Jamás podrá
exagerarse la gran importancia que juega en el desarrollo de
un país el papel de la educación. Todo mundo converge
en la idea de que la educación básica primero
y la educación superior después, llevada a niveles
de excelencia, es no sólo un derecho de la población,
sino, incluso, una necesidad vital de la sociedad que impacta
directamente en la economía, en la producción
de riqueza material y cultural de un país, generación
de riqueza que debe completarse con una distribución
equitativa de la misma.
No obstante la unanimidad que existe entre todas las corrientes
políticas gobernantes de nuestro país en torno
al tema que nos ocupa, lamentablemente, como sabemos, en el
terreno de los hechos la realidad educativa es muy otra. En
efecto, en México la llamada pirámide educativa
se reafirma con el paso de los años: sólo el 3
por ciento de los mexicanos termina una licenciatura, un 20
por ciento los estudios de bachillerato, un 35 por ciento la
educación secundaria, el 50 por ciento la instrucción
primaria y, por debajo de la pirámide existen casi ocho
millones de analfabetos. Décadas van y décadas
vienen y esta injusta distribución del conocimiento,
por llamarle de alguna manera, no sólo no se modifica
a favor de una educación de masas, para todo el pueblo,
sino que la pirámide tiende a aguzarse en la cúspide
y a ensancharse en su base.
En este contexto y sin caer en el autoelogio fácil ni
ramplón, es digno de reconocerse y de difundirse el esfuerzo
que realiza el Movimiento Antorchista en la Zona Oriente del
Estado de México, concretamente en los municipios de
Chimalhuacán, Ixtapaluca y más recientemente en
Chicoloapan y Texcoco, en el sentido de contribuir con nuestro
granito de arena a combatir el analfabetismo, trabajo que venimos
realizando desde hace un año y medio aplicando el renombrado
programa cubano ALFA-TV “yo si puedo”, que en tan
sólo siete semanas nos permitió graduar en este
primer trimestre del año a casi ¡1200 mexiquenses!,
que se suman a los casi dos mil que se graduaron con anterioridad.

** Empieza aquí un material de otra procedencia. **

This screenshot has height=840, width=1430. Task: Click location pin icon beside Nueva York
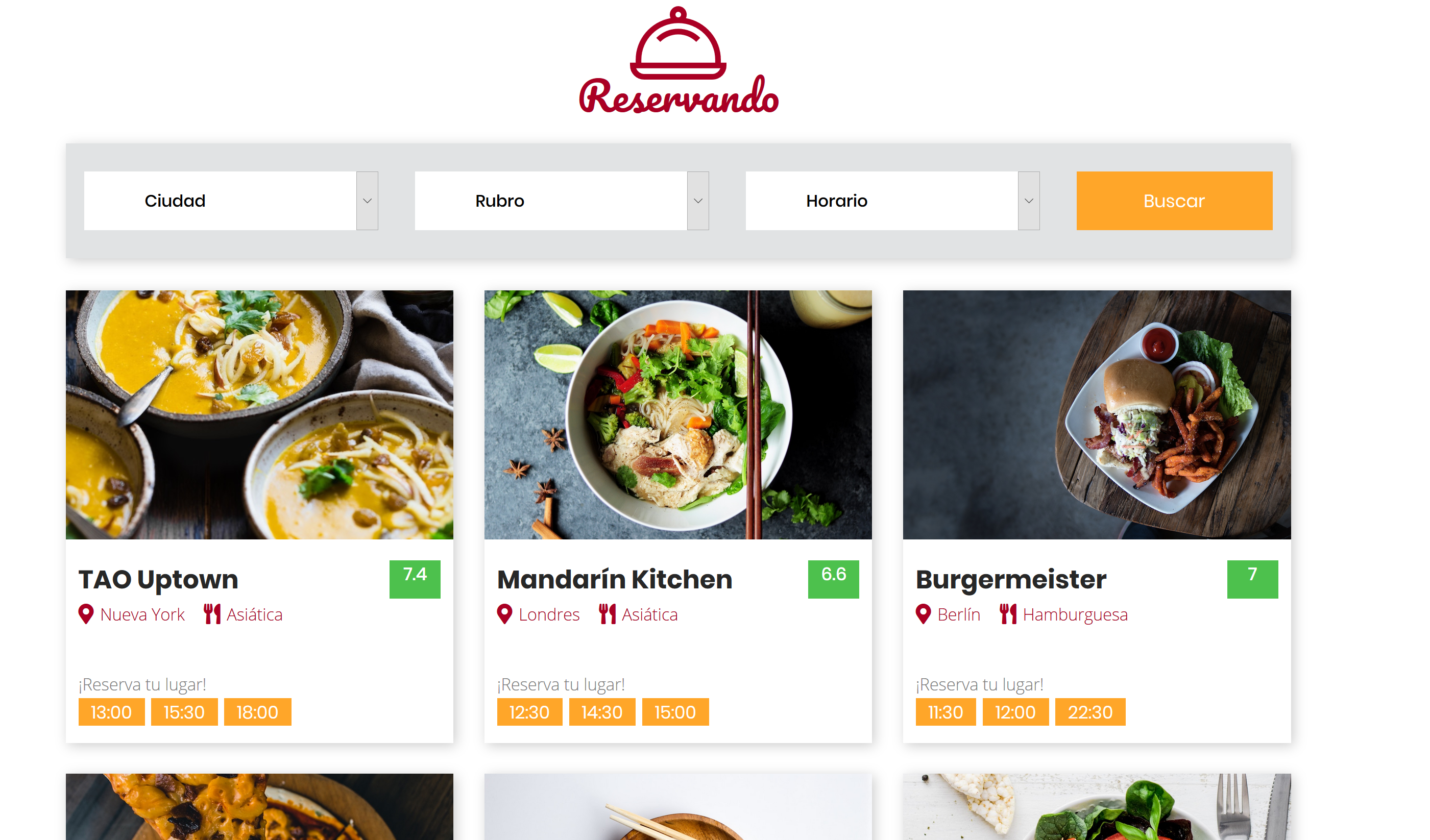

El mérito estriba, en primer lugar, en que se trata de
un programa que se aplica con instructores (llamados técnicamente
facilitadotes) que hacen su labor de alfabetización gratuitamente,
a diferencia de otros programas gubernamentales, como el INEA,
que otorga una remuneración a sus promotores. En segundo
lugar, se trata de un programa cuyo número de alfabetizados
tiende a aumentar y que, comparado con el INEA (no con el afán
de generar polémica, sino únicamente como punto
de referencia), la productividad en el mismo intervalo de tiempo
es de hasta el 500 por ciento superior en el caso de ALFA-TV.

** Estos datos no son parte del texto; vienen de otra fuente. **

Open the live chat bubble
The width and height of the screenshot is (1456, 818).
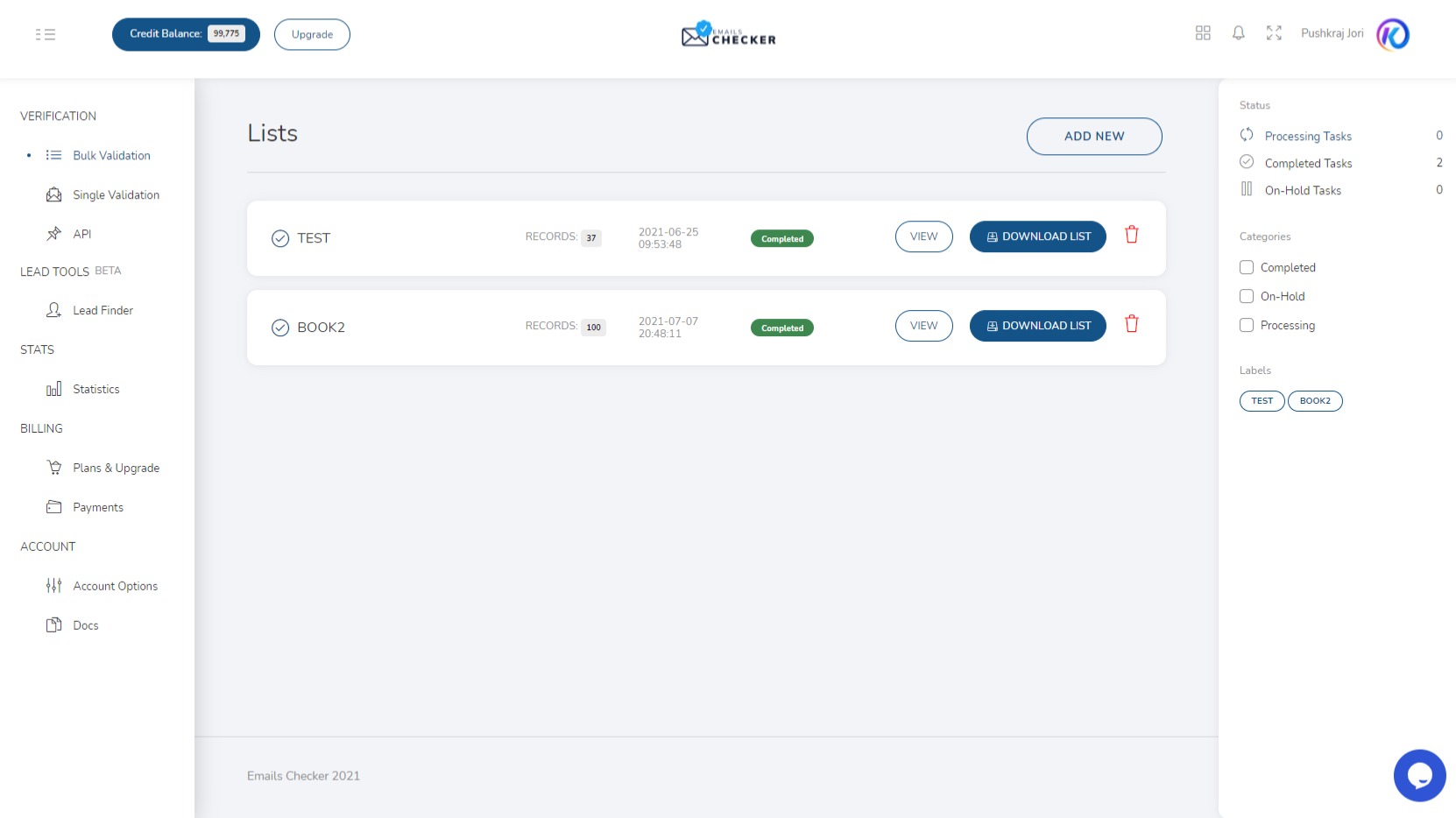coord(1419,775)
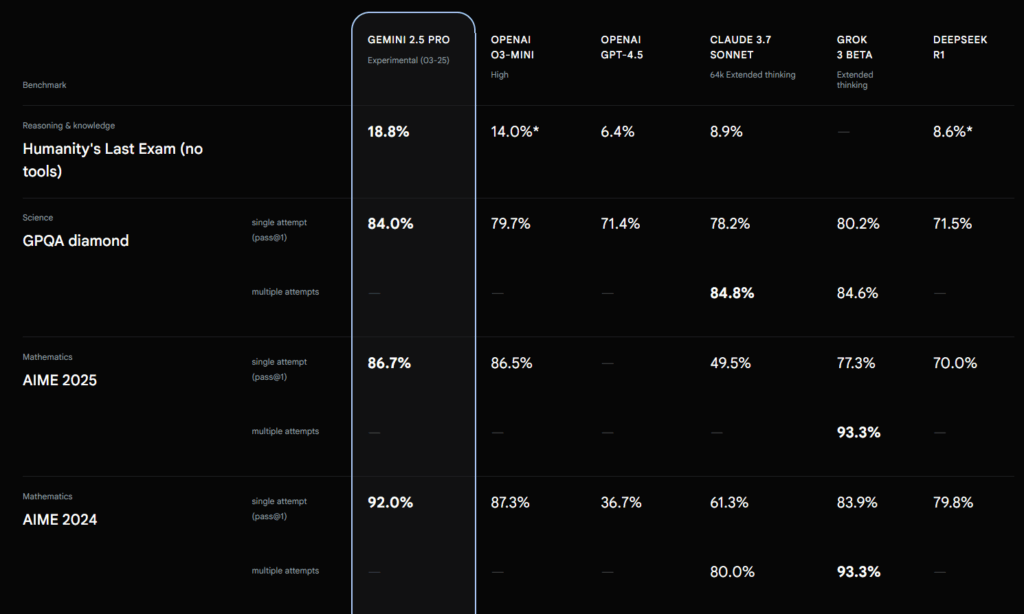Click the 18.8% Gemini score
This screenshot has height=614, width=1024.
pos(388,132)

Animado por la numerosa generación que acaba de graduarse,
no quise pasar desapercibido el hecho, pues con esta labor en
pro de los más humildes entre los humildes de la Zona
Oriente, se confirma ante propios y extraños el carácter
profundamente humanista del trabajo político que realizamos
los antorchistas. De esta manera, con acciones concretas y no
con discursos interesados que prometen el paraíso terrenal
pero que nunca se cumplen, los antorchistas demostramos que
nuestro compromiso con las clases populares es auténtico,
da resultados tangibles que se pueden ver y tocar. ¡Mis
felicidades por esta lección de entrega, de desinterés,
de amor verdadero al prójimo y mí más ferviente
deseo porque esta noble y hasta enternecedora tarea, diría
yo, siga redituando más y más frutos hasta declarar
estos cuatro municipios libres de analfabetismo.